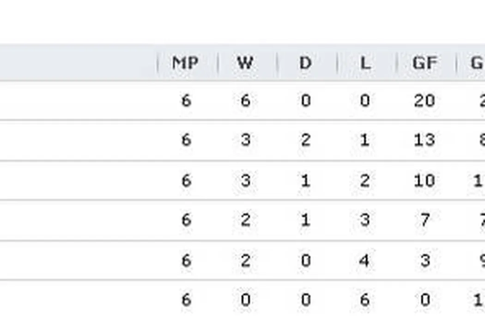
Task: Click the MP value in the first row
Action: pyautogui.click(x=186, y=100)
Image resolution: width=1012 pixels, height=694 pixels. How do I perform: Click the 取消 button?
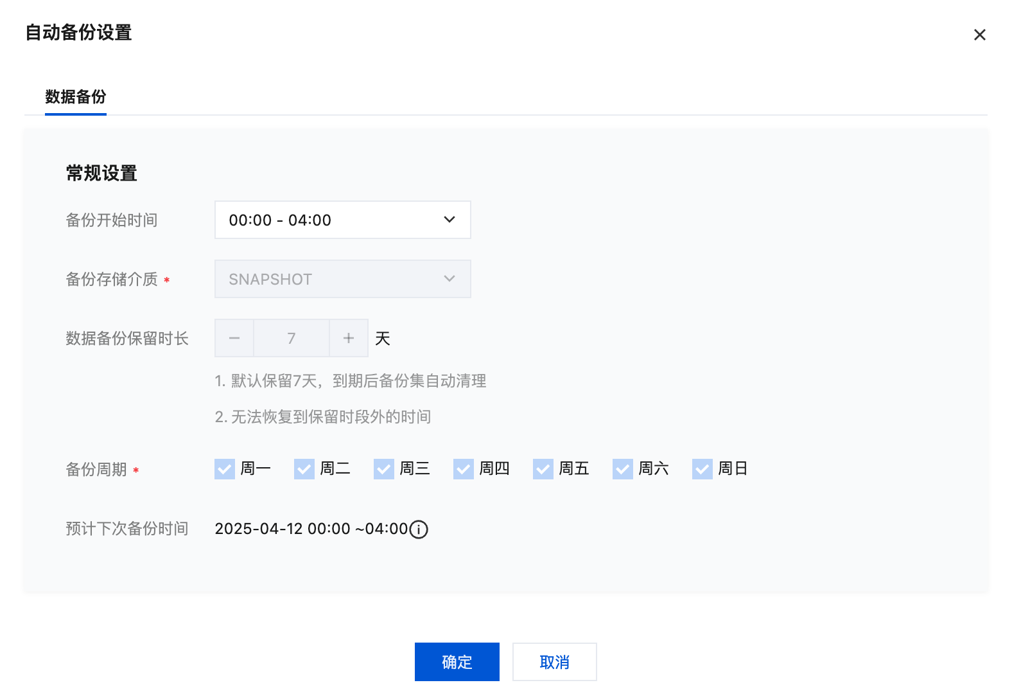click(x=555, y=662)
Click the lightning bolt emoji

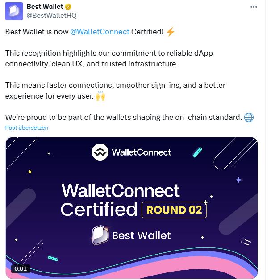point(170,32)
====
▶ _What you need to do_
Word for word, give again the lines from the line holding "Image resolution: width=1012" through the last line of the material, both included; pictures are not part of the copy.

▶ _Result_
Image resolution: width=1012 pixels, height=694 pixels. How do I perform: Click the 取消 button?
click(x=555, y=662)
Click the lightning bolt emoji

point(170,32)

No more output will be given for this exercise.